▶ _What is needed_:
Copy verbatim the block of lines in the entries below whose first line contains "The height and width of the screenshot is (458, 519)." and whose last line contains "This screenshot has height=588, width=870.". Leave out all other lines.
---------- Input for this task
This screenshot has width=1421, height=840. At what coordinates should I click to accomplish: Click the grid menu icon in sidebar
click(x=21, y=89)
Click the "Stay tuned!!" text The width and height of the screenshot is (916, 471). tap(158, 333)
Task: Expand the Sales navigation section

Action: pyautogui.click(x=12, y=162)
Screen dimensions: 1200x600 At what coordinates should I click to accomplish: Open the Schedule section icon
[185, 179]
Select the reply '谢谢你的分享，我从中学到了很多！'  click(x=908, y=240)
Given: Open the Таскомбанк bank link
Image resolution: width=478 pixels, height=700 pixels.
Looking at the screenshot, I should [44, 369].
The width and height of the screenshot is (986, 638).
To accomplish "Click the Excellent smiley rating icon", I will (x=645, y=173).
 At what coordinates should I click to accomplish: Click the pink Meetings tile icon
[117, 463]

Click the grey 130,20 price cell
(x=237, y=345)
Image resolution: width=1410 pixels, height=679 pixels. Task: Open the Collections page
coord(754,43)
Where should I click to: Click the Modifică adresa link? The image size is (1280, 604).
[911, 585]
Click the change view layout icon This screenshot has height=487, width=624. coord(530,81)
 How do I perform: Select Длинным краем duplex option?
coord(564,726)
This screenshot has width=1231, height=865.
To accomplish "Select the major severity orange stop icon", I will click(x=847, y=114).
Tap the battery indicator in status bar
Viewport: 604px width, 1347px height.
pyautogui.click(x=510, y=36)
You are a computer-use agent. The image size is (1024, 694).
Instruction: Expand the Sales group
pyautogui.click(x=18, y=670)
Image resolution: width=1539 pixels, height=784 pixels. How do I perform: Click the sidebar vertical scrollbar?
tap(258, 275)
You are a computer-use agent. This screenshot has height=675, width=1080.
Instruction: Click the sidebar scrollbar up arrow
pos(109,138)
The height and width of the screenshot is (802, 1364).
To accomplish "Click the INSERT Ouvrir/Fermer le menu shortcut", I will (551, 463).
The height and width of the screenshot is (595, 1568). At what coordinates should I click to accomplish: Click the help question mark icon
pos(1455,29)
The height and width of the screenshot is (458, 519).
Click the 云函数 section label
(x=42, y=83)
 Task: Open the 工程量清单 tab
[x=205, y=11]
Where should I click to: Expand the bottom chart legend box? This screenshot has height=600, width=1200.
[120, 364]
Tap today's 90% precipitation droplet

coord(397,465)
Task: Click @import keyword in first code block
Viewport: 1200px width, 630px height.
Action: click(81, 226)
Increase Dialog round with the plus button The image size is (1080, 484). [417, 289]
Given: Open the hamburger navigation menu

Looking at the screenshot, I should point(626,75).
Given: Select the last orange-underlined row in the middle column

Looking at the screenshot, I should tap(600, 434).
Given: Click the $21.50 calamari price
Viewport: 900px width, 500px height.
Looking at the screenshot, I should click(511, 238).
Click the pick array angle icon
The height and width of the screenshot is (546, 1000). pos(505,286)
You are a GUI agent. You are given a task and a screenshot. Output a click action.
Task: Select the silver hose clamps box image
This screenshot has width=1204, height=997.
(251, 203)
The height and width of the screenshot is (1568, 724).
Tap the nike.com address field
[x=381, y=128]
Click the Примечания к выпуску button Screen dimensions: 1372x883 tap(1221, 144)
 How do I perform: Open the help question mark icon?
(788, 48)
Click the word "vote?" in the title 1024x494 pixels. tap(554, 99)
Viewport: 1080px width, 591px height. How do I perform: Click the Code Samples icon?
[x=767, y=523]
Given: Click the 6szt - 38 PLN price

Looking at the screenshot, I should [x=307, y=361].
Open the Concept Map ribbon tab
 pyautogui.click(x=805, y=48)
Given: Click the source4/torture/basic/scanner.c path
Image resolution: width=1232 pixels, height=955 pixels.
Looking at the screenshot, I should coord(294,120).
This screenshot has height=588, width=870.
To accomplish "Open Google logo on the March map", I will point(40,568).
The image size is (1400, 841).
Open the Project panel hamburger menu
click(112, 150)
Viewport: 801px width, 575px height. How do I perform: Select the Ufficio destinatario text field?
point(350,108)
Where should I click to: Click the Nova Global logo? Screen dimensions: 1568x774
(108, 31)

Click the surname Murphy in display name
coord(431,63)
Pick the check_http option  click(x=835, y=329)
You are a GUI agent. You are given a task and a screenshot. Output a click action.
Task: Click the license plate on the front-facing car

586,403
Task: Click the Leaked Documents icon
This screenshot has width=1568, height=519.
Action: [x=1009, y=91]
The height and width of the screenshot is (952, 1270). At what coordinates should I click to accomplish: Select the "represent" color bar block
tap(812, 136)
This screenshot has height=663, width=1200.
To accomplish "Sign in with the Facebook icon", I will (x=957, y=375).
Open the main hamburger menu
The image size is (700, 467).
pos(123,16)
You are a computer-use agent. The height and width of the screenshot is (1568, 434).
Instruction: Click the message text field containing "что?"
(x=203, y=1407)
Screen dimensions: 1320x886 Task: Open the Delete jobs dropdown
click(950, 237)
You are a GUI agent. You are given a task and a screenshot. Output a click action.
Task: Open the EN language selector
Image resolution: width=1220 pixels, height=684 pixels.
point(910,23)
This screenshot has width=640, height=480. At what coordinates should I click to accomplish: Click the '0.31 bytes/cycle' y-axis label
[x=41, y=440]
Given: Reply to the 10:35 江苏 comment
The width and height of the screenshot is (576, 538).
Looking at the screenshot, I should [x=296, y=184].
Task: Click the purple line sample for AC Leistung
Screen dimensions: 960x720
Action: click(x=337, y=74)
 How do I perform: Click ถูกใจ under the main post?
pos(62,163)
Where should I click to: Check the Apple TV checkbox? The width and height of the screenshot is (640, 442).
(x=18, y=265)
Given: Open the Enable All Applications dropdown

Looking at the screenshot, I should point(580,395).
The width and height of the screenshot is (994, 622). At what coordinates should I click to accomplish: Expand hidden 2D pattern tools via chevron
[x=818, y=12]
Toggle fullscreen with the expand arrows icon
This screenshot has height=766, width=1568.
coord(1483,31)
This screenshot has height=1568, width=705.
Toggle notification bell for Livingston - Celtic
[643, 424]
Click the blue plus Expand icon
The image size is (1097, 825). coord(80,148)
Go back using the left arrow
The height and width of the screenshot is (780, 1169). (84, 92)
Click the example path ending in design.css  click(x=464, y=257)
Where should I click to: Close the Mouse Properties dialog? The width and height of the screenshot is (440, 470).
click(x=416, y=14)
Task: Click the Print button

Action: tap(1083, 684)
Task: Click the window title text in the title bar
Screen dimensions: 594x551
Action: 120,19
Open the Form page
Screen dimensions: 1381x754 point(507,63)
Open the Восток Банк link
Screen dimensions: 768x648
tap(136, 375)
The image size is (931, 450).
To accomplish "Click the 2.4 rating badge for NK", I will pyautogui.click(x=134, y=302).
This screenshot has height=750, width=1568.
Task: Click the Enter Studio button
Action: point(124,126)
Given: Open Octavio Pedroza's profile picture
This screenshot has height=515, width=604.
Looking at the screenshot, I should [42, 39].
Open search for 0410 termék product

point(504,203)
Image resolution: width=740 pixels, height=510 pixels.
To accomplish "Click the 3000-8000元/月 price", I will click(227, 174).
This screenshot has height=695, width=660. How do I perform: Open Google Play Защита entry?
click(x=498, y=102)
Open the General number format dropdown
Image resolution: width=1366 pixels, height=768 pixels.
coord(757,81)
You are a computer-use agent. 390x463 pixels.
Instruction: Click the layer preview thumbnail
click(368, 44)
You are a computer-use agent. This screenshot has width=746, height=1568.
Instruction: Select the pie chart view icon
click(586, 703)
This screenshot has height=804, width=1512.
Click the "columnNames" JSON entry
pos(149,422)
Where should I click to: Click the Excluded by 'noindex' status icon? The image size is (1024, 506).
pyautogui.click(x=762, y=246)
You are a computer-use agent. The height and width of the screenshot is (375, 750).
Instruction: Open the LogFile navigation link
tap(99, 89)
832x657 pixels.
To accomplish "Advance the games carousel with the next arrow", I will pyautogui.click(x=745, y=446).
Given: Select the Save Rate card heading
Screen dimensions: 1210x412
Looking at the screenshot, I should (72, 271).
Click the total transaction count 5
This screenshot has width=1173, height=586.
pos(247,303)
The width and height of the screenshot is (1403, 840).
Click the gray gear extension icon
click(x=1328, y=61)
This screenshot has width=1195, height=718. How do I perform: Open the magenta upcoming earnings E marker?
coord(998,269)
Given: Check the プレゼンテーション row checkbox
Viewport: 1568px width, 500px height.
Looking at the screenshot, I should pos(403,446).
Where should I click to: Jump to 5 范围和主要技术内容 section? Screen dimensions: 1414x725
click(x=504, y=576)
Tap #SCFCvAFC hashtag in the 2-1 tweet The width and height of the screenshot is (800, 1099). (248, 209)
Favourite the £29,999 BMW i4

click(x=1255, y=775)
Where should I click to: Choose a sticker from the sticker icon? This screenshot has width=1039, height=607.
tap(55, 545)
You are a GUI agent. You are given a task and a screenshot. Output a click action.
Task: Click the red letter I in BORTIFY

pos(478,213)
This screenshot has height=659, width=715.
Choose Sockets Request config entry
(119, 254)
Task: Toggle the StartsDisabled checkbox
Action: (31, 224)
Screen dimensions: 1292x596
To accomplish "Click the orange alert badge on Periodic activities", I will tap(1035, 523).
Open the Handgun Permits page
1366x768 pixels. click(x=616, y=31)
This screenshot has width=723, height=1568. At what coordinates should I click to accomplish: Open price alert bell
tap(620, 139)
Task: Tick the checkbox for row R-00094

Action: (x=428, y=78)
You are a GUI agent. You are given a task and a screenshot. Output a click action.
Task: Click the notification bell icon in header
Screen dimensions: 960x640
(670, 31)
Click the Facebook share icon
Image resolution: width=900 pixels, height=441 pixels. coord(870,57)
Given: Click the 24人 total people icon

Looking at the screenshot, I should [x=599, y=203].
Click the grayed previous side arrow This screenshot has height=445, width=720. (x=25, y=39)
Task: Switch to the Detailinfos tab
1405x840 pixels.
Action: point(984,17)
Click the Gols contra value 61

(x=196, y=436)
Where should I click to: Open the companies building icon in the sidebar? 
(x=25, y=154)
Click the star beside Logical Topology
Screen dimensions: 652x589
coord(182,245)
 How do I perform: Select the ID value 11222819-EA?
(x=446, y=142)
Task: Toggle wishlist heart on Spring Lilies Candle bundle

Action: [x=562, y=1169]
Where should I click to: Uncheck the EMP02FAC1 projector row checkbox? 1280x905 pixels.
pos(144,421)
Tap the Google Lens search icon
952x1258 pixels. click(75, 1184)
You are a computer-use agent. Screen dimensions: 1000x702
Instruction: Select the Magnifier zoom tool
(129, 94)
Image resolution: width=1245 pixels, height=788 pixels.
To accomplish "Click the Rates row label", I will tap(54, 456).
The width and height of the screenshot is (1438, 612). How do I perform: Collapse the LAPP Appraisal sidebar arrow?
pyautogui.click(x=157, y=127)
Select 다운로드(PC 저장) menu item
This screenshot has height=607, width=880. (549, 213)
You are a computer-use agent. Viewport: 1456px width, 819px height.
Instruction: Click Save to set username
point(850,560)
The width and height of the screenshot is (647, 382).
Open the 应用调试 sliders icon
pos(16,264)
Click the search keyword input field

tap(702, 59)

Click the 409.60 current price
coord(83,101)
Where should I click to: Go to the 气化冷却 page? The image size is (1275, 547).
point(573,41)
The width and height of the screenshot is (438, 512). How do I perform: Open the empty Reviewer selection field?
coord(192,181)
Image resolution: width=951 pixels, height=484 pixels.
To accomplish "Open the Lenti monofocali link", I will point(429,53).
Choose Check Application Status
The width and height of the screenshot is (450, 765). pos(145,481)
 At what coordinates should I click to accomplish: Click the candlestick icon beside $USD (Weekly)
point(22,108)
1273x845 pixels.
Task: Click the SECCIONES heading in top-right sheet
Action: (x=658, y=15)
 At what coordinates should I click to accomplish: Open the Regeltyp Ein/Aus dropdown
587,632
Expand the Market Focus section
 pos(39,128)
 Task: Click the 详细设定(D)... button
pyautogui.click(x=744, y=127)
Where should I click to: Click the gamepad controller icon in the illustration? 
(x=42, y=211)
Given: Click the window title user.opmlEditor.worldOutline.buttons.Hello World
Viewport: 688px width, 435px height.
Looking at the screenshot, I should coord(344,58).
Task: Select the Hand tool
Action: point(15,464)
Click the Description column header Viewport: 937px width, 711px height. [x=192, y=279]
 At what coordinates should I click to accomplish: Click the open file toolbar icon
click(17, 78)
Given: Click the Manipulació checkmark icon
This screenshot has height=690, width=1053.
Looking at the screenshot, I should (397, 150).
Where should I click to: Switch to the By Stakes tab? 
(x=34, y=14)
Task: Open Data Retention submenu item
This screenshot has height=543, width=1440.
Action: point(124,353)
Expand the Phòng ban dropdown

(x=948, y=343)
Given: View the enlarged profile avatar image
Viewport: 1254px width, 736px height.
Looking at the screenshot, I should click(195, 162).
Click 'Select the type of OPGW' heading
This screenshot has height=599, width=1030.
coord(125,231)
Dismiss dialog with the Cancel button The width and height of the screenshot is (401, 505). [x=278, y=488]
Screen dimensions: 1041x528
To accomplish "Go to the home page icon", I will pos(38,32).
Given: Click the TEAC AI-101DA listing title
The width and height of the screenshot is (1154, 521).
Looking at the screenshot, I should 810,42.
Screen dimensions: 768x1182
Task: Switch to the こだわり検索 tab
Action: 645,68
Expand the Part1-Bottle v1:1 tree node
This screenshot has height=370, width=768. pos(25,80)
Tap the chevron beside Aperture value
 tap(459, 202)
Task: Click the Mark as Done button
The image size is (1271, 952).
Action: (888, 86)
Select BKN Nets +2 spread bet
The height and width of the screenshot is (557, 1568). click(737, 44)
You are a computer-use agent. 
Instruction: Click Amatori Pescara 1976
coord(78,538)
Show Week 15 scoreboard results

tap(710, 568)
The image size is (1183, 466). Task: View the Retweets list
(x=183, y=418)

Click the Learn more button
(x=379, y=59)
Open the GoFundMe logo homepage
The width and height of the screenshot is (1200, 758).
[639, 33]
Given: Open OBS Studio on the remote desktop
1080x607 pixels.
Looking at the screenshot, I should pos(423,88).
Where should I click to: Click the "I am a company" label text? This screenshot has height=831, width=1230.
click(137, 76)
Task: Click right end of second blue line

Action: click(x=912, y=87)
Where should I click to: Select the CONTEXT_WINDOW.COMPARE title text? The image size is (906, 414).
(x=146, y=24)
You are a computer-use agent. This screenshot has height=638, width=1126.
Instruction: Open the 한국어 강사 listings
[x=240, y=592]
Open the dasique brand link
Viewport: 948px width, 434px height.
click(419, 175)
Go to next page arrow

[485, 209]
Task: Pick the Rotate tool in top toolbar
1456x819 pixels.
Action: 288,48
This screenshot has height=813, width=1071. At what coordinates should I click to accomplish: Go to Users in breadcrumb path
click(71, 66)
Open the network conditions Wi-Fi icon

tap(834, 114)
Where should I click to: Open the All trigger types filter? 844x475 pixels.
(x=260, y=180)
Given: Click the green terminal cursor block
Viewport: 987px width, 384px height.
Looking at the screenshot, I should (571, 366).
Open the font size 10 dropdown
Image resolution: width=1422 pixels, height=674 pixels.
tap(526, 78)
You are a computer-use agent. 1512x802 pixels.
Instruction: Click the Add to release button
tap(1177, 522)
--------------------
▶ _Task output_:
The height and width of the screenshot is (458, 519).
Click the 云函数 section label
(x=42, y=83)
 Task: Open the 工程量清单 tab
[x=205, y=11]
Where should I click to: Expand the bottom chart legend box? This screenshot has height=600, width=1200.
[120, 364]
Tap today's 90% precipitation droplet

coord(397,465)
Task: Click @import keyword in first code block
Viewport: 1200px width, 630px height.
Action: click(81, 226)
Increase Dialog round with the plus button The image size is (1080, 484). [417, 289]
Given: Open the hamburger navigation menu

Looking at the screenshot, I should point(626,75).
Given: Select the last orange-underlined row in the middle column

Looking at the screenshot, I should tap(600, 434).
Given: Click the $21.50 calamari price
Viewport: 900px width, 500px height.
Looking at the screenshot, I should click(511, 238).
Click the pick array angle icon
The height and width of the screenshot is (546, 1000). pos(505,286)
You are a GUI agent. You are given a task and a screenshot. Output a click action.
Task: Select the silver hose clamps box image
This screenshot has width=1204, height=997.
(251, 203)
The height and width of the screenshot is (1568, 724).
Tap the nike.com address field
[x=381, y=128]
Click the Примечания к выпуску button Screen dimensions: 1372x883 tap(1221, 144)
 How do I perform: Open the help question mark icon?
(788, 48)
Click the word "vote?" in the title 1024x494 pixels. tap(554, 99)
Viewport: 1080px width, 591px height. How do I perform: Click the Code Samples icon?
[x=767, y=523]
Given: Click the 6szt - 38 PLN price

Looking at the screenshot, I should [x=307, y=361].
Open the Concept Map ribbon tab
 pyautogui.click(x=805, y=48)
Given: Click the source4/torture/basic/scanner.c path
Image resolution: width=1232 pixels, height=955 pixels.
Looking at the screenshot, I should coord(294,120).
This screenshot has height=588, width=870.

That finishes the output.